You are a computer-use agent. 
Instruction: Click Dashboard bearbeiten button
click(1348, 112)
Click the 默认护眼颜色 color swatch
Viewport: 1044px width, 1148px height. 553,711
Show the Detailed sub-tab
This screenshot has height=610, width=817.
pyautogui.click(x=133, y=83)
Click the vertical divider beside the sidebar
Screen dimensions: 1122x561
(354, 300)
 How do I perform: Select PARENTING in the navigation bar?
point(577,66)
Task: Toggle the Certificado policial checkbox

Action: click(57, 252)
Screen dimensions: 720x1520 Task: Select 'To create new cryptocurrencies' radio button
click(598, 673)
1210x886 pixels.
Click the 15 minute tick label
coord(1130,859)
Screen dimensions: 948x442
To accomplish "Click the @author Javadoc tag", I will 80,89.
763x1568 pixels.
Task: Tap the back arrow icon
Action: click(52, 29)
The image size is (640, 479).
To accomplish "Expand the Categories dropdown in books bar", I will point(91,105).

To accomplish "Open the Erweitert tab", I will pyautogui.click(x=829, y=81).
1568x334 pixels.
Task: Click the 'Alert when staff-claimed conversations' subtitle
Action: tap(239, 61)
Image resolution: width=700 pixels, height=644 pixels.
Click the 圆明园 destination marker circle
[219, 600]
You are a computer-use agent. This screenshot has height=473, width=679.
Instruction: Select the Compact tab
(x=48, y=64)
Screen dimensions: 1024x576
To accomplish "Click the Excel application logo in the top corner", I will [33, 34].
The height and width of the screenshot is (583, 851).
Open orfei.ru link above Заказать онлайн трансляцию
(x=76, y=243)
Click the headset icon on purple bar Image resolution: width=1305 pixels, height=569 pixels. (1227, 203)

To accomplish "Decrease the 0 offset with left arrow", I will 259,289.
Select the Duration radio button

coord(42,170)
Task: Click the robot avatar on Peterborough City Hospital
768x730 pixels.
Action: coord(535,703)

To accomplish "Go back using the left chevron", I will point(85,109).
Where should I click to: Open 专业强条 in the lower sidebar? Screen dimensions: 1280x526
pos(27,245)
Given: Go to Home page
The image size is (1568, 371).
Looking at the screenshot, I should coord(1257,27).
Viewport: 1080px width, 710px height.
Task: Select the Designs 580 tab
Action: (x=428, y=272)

|---|

*Exercise requirements:* What is needed is each line from the records with the word "resolution" in it.

*Answer:*
Image resolution: width=700 pixels, height=644 pixels.
Click the headset icon on purple bar Image resolution: width=1305 pixels, height=569 pixels. (1227, 203)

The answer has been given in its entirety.